_Exercise objective:_ Continue the passage below about Kreidler's baseball career, starting right after its final sentence.

On September 1, 2022, Kreidler was selected to the 40-man roster and promoted to the major leagues for the first time. He recorded his first major league hit, a single, on September 3 against the Kansas City Royals. Kreidler's first major league home run on September 7 was a game-winner, and struck in the top of the ninth inning off José Quijada of the Los Angeles Angels to break a 4–4 tie.

In 2023, Kreidler was part of Detroit's Opening Day roster. He started at third base on opening day. Kreider was optioned back to Triple-A on April 15 after hitting .111 in 11 games. He was placed on the minor league injured list on April 28 with knee soreness, and began a rehab assignment with the High–A West Michigan Whitecaps in May. However, after 5 games he was pulled off rehab assignment, and it was announced that he had undergone core-muscle surgery on June 14.

Kreidler was optioned to Triple–A Toledo to begin the 2024 season. On April 11, 2024, he underwent surgery to repair a fractured right index finger. In 35 appearances for Detroit, Kreidler slashed .119/.200/.169 with one home run, two RBI, and five stolen bases.

_Data for analysis:_
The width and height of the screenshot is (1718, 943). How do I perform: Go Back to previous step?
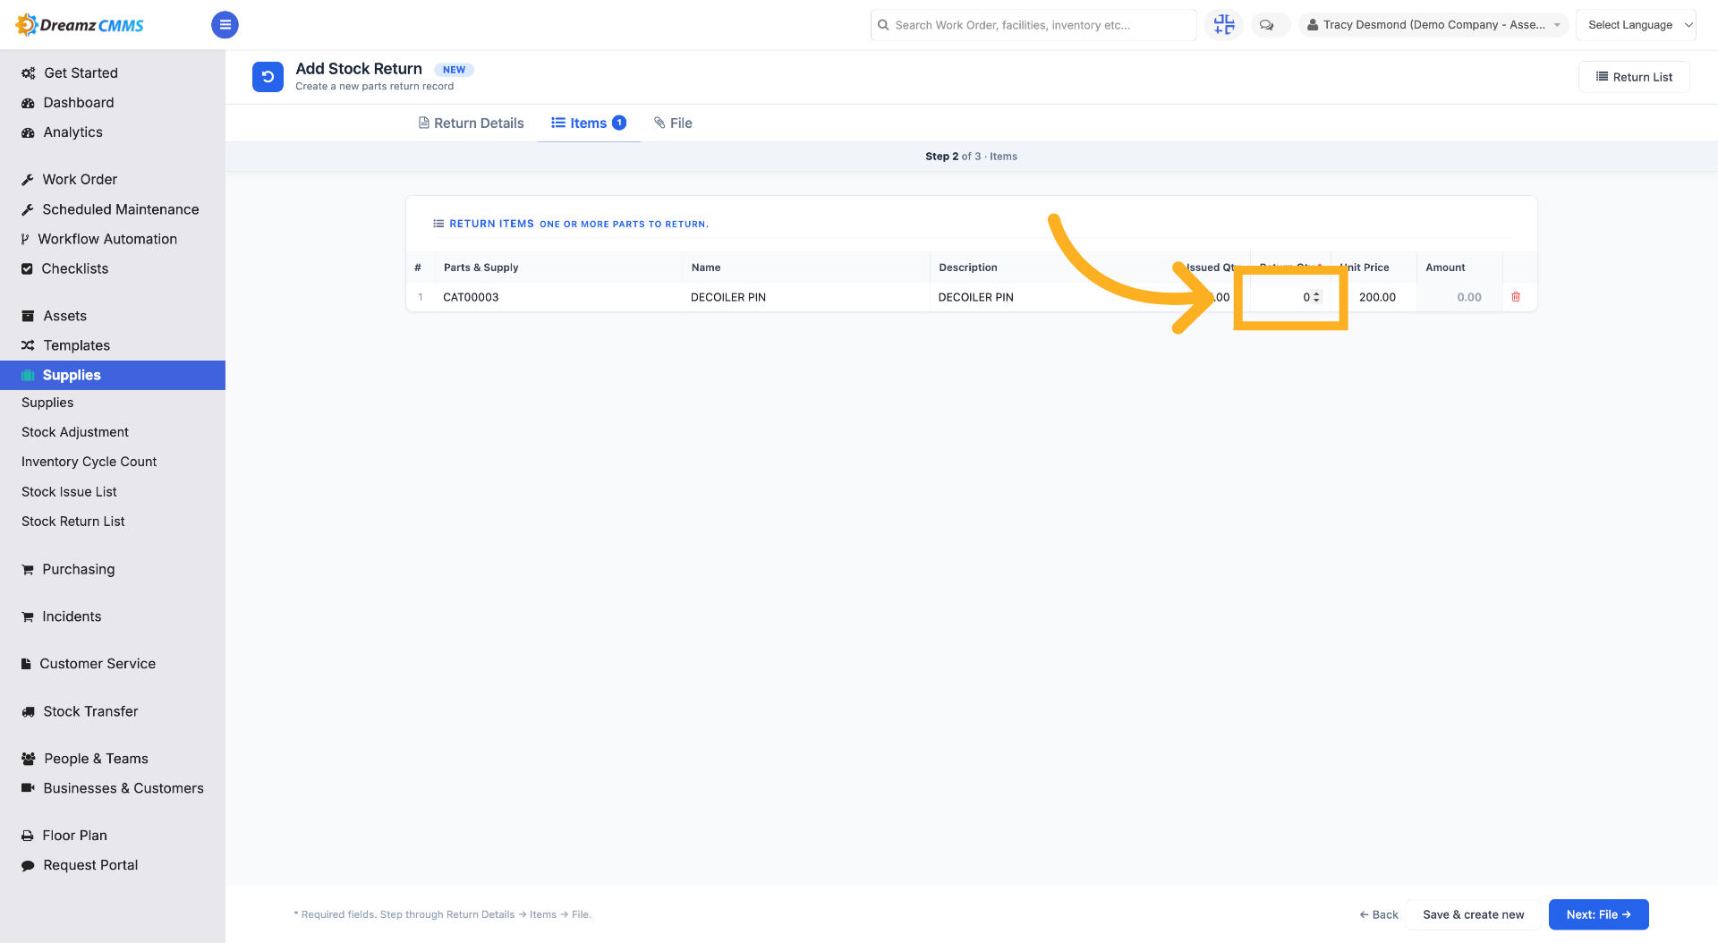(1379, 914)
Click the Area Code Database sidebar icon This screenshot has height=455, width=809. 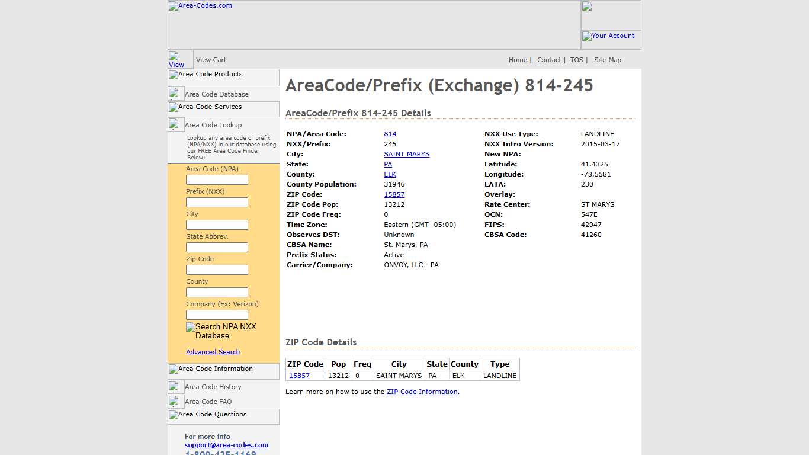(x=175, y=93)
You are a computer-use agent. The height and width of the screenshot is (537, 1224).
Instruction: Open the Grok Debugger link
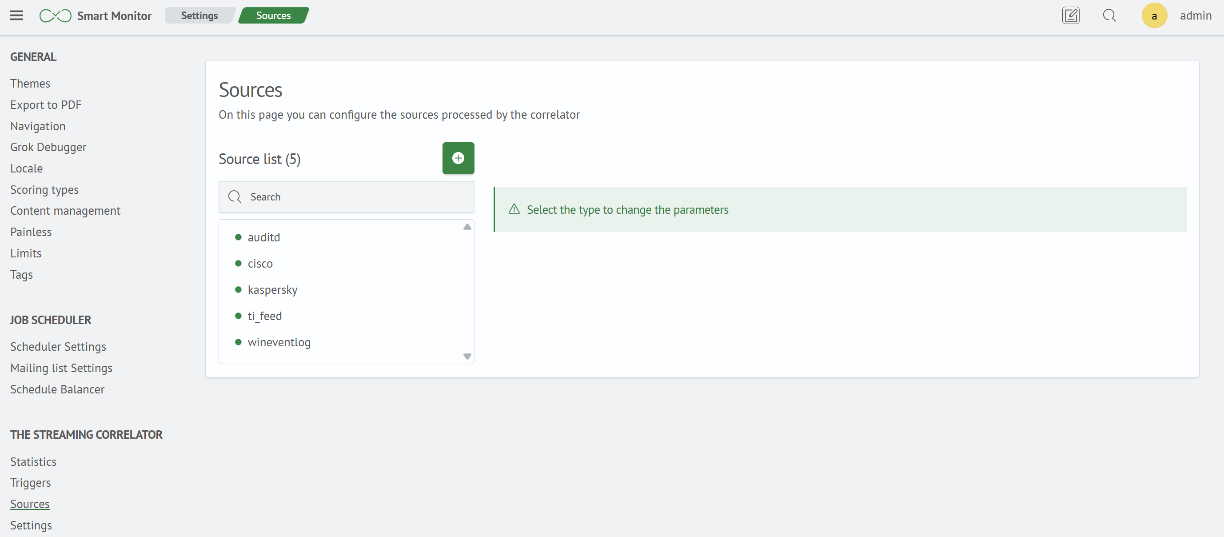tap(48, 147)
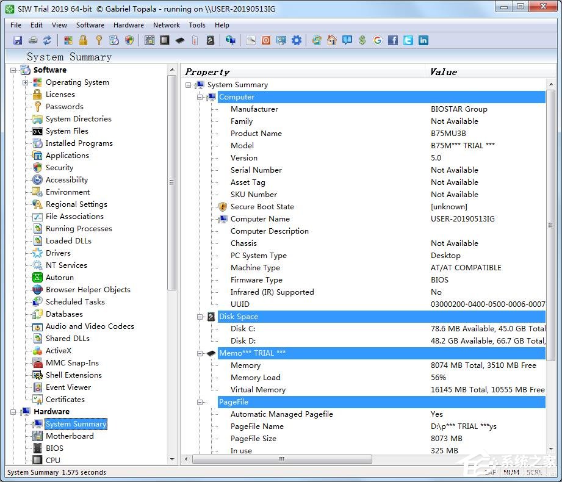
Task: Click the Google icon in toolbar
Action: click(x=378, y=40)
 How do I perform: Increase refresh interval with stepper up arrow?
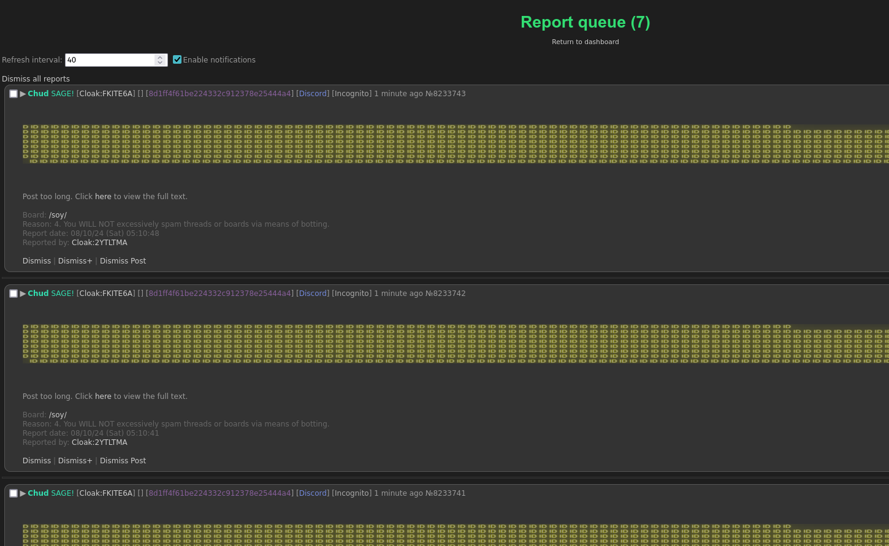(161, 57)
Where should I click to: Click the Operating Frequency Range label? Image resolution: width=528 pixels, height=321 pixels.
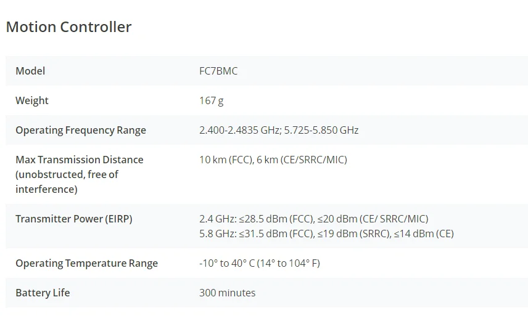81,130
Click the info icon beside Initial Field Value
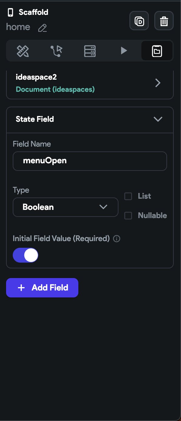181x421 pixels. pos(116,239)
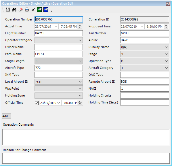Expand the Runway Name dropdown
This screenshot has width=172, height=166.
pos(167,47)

_Response:_
In 2025, Kreidler was again part of Detroit's Opening Day roster. He was used primarily as a centerfielder at the start of the season due to injuries at that position. He was optioned to Triple-A Toledo on April 21 after struggling at the plate. On August 22, 2025, Kreidler was designated for assignment by the Tigers following the promotion of Drew Sommers.

===Pittsburgh Pirates===
On August 24, 2025, Kreidler was claimed off waivers by the Pittsburgh Pirates. In 15 appearances for the Triple-A Indianapolis Indians, he batted .163/.293/.265 with one home run, one RBI, and five stolen bases. Kreidler was designated for assignment following the acquisition of Will Robertson on October 13.

=== Minnesota Twins ===
On October 15, 2025, Kreidler was claimed off waivers by the Minnesota Twins. Kreidler was optioned to the Triple-A St. Paul Saints to begin the 2026 season. Kreidler made his Twins debut on April 11, 2026, following an injury to Royce Lewis.